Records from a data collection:
..........
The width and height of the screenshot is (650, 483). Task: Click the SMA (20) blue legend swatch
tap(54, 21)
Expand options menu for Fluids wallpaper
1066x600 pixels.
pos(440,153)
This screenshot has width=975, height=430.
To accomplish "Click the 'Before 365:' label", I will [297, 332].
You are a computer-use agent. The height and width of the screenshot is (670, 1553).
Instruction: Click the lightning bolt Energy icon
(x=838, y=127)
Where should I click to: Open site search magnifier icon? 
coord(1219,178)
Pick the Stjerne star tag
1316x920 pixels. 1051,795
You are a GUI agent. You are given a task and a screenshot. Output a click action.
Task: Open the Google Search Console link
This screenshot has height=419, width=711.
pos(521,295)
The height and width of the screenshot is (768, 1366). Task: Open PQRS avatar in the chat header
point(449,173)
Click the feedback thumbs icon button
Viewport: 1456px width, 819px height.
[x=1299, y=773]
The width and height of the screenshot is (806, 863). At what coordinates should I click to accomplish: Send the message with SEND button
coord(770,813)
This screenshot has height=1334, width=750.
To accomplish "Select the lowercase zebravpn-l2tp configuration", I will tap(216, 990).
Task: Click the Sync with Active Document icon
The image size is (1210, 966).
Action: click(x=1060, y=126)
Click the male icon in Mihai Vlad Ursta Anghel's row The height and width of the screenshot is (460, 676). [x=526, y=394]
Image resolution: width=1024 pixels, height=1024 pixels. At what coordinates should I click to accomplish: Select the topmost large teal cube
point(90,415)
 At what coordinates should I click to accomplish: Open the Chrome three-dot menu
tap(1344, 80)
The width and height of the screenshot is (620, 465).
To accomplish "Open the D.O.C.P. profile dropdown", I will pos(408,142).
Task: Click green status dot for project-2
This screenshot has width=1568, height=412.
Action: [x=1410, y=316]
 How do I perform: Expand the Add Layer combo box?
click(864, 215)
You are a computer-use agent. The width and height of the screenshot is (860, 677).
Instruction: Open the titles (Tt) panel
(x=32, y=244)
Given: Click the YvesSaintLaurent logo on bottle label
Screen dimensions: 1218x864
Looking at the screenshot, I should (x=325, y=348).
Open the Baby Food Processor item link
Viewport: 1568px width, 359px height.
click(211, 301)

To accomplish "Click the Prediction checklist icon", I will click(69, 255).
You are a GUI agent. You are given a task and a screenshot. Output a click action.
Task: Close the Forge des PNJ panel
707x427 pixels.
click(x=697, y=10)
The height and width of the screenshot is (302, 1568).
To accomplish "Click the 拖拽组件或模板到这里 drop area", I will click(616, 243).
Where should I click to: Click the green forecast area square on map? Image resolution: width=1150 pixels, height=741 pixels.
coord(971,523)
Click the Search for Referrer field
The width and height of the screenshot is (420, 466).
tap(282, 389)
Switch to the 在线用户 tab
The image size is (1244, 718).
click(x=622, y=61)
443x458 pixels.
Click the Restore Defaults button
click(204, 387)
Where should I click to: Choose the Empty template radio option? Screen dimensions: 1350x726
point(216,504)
..........
Activity: The records above need to be retyped exactly.

Response to the exercise:
The width and height of the screenshot is (650, 483). Task: Click the SMA (20) blue legend swatch
tap(54, 21)
Expand options menu for Fluids wallpaper
1066x600 pixels.
pos(440,153)
This screenshot has width=975, height=430.
To accomplish "Click the 'Before 365:' label", I will [297, 332].
You are a computer-use agent. The height and width of the screenshot is (670, 1553).
Instruction: Click the lightning bolt Energy icon
(x=838, y=127)
Where should I click to: Open site search magnifier icon? 
coord(1219,178)
Pick the Stjerne star tag
1316x920 pixels. 1051,795
You are a GUI agent. You are given a task and a screenshot. Output a click action.
Task: Open the Google Search Console link
This screenshot has height=419, width=711.
pos(521,295)
The height and width of the screenshot is (768, 1366). Task: Open PQRS avatar in the chat header
point(449,173)
Click the feedback thumbs icon button
Viewport: 1456px width, 819px height.
[x=1299, y=773]
The width and height of the screenshot is (806, 863). At what coordinates should I click to accomplish: Send the message with SEND button
coord(770,813)
This screenshot has height=1334, width=750.
To accomplish "Select the lowercase zebravpn-l2tp configuration", I will tap(216, 990).
Task: Click the Sync with Active Document icon
The image size is (1210, 966).
Action: click(x=1060, y=126)
Click the male icon in Mihai Vlad Ursta Anghel's row The height and width of the screenshot is (460, 676). [x=526, y=394]
Image resolution: width=1024 pixels, height=1024 pixels. At what coordinates should I click to accomplish: Select the topmost large teal cube
point(90,415)
 At what coordinates should I click to accomplish: Open the Chrome three-dot menu
tap(1344, 80)
The width and height of the screenshot is (620, 465).
To accomplish "Open the D.O.C.P. profile dropdown", I will pos(408,142).
Task: Click green status dot for project-2
This screenshot has width=1568, height=412.
Action: [x=1410, y=316]
 How do I perform: Expand the Add Layer combo box?
click(864, 215)
You are a computer-use agent. The width and height of the screenshot is (860, 677).
Instruction: Open the titles (Tt) panel
(x=32, y=244)
Given: Click the YvesSaintLaurent logo on bottle label
Screen dimensions: 1218x864
Looking at the screenshot, I should (x=325, y=348).
Open the Baby Food Processor item link
Viewport: 1568px width, 359px height.
click(211, 301)

To accomplish "Click the Prediction checklist icon", I will click(69, 255).
You are a GUI agent. You are given a task and a screenshot. Output a click action.
Task: Close the Forge des PNJ panel
707x427 pixels.
click(x=697, y=10)
The height and width of the screenshot is (302, 1568).
To accomplish "Click the 拖拽组件或模板到这里 drop area", I will click(616, 243).
Where should I click to: Click the green forecast area square on map? Image resolution: width=1150 pixels, height=741 pixels.
coord(971,523)
Click the Search for Referrer field
The width and height of the screenshot is (420, 466).
tap(282, 389)
Switch to the 在线用户 tab
The image size is (1244, 718).
click(x=622, y=61)
443x458 pixels.
Click the Restore Defaults button
click(204, 387)
Where should I click to: Choose the Empty template radio option? Screen dimensions: 1350x726
point(216,504)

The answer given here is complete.